It is easy to see that, in order to be reproducible, it is necessary (but not sufficient) to know certain conditions. Reproducibility is associated to the ability to control the circumstances of a natural episode, which is a truly sufficient condition. The ‘laboratory reproducibility’ is a subset of Definition 3 (first type). Here it is important to emphasize the difference between ‘condition’ and ‘cause’ or ‘explanation’. As we have seen, it is possible to reproduce a phenomenon for which no suitable explanation exists (since it is sufficient to reproduce its conditions). This is often misinterpreted as an explanation mainly when someone manages to reproduce the event in the laboratory. Sometimes the knowledge of the operational conditions may lead to many purely phenomenological explanations that are not complete in face of the possibility of other explanations at a deeper level (1).

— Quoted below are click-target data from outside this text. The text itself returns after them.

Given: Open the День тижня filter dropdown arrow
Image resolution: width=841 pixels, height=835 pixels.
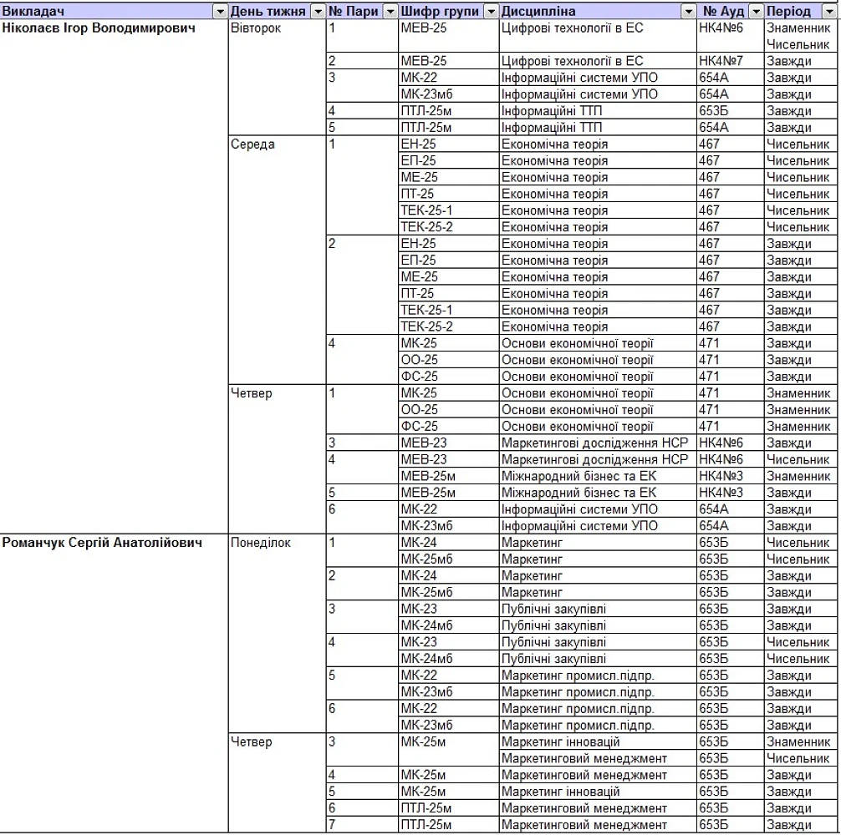Looking at the screenshot, I should pos(318,12).
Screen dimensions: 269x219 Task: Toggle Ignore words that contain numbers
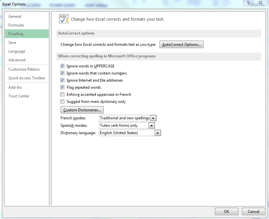tap(62, 73)
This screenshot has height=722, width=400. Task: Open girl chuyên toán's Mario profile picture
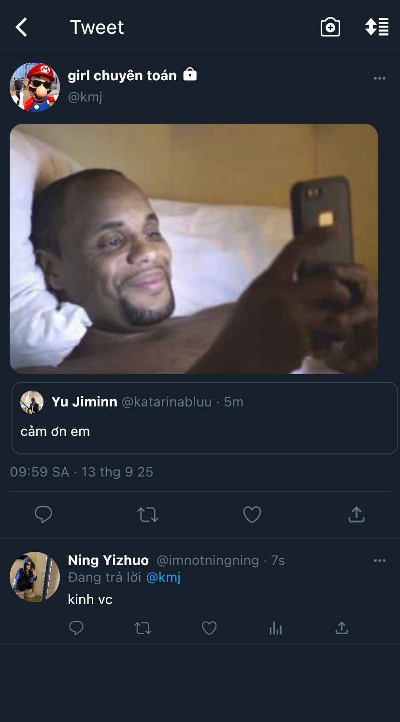click(x=35, y=87)
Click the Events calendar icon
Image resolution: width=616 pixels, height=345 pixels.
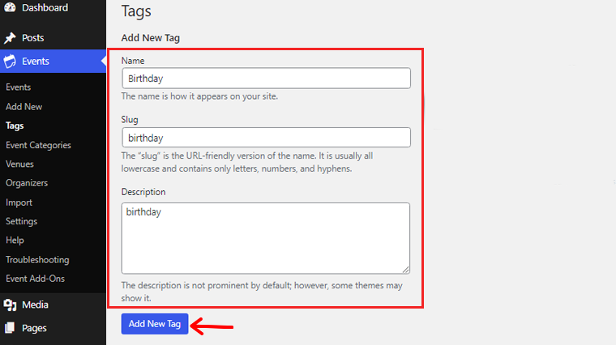(x=10, y=62)
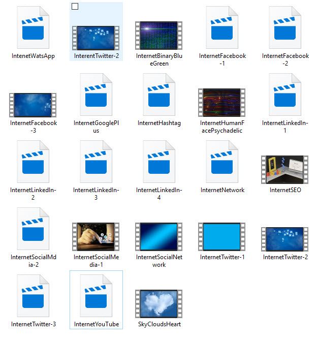Select the InternetSocialNetwork gradient thumbnail
Screen dimensions: 318x342
click(159, 236)
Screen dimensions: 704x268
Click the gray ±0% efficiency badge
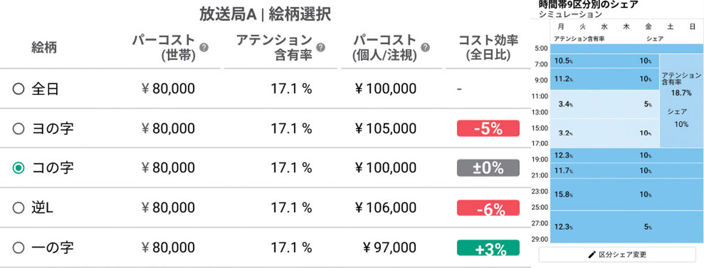[x=488, y=168]
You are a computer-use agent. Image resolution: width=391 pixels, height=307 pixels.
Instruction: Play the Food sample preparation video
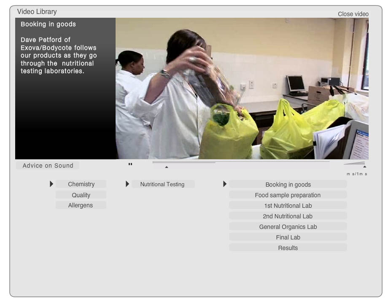pos(288,195)
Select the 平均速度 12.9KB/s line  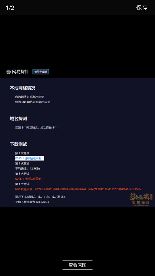[x=28, y=169]
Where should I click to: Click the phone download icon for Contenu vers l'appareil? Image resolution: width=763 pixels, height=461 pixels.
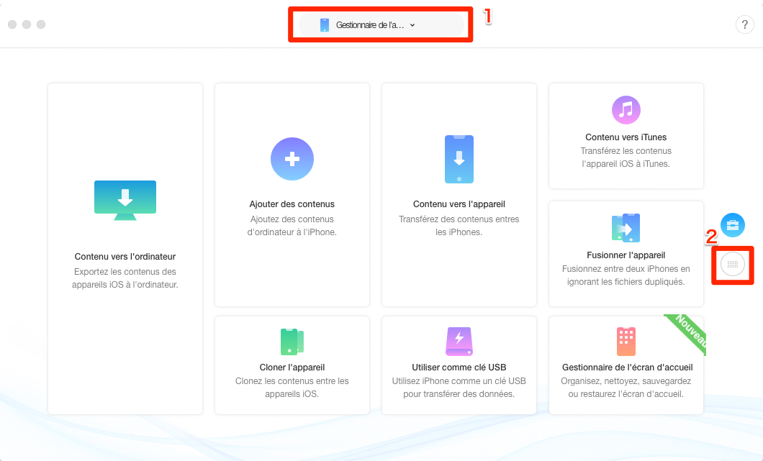click(459, 159)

As in the case of periodicity, the scientific community quite understandably prefers reproducible events. The task of the scientific exploration is the search for plausible causes to explain the reason beyond the occurrence conditions. Moreover, irreproducible events may become reproducible when knowledge of their operational conditions becomes available. Even though much is already known when the conditions are unveiled, science only happens when the causes or phenomenological sources are found.
As the causes are revealed, what was previously improbable becomes certain to the point of being possible to forecast the result by controlling the occurrence conditions. Therefore, irreproducible events could be further divided into two subclasses: predictable and unpredictable phenomena:
Definition
4
1. Predictable phenomena: events whose occurrence or details can be forecasted by knowing in advance a sufficient set of occurrence conditions. E. g.: weather phenomena;
2. Unpredictable phenomena: events that are inherently statistical in nature and, therefore, cannot be forecasted. E. g.: meteorite falls; the result of successive measurements of two non-commuting operators on a quantum state of a microscopic system.
Fig. 2 Another possible way of classifying phenomena according to Definition 3. |
Irreproducible events are common in Astronomy and Meteorology, and many can be simulated by computers (Pasini, 2003). It is clear here that such numerical ‘reproducibility’ has no relationship whatsoever with Definition 3.1. Again, it is interesting to compare our definitions of aperiodicity (Definition 2.2) and unpredictability (Definition 4.2). They are interrelated, however ‘unpredictability’ implies some sort of irreducible randomness. Yet, Definition 4.2 makes explicit reference to the operation conditions which are absent in Definition 2.2. Most unpredictable phenomena result from the inherent indeterminism of microphysics (Bohm, 1952; Popper, 1950; Penrose, 1989).
Reproducibility can be added to the diagram of Fig. 1 resulting in another branch as shown in Fig. 2. The four phenomenological features: observability, visibility, periodicity and reproducibility are of paramount importance when validating and developing whatever explanation for a given natural phenomena. Such features are ‘weak’ or defective in many anomalistic events in the lack of any theoretical framework to justify their existence.
An extended ‘entity-relationship’ diagram can be arranged in favor of any particular property. So far there are 8 classes which could be associated to the feature ‘visibility’, performing a total of 12 phenomenological classes. Fig. 3 shows the result of our general classification scheme starting with the main feature ‘reproducibility’.
Fig. 3 Adding more features in a more extended classification. |
Footnotes
(1) An example was the development of thermodynamics in physics. Thermodynamical principles were later explained or reduced in terms of statistical physics and microscopic entities such as atoms and their interactions.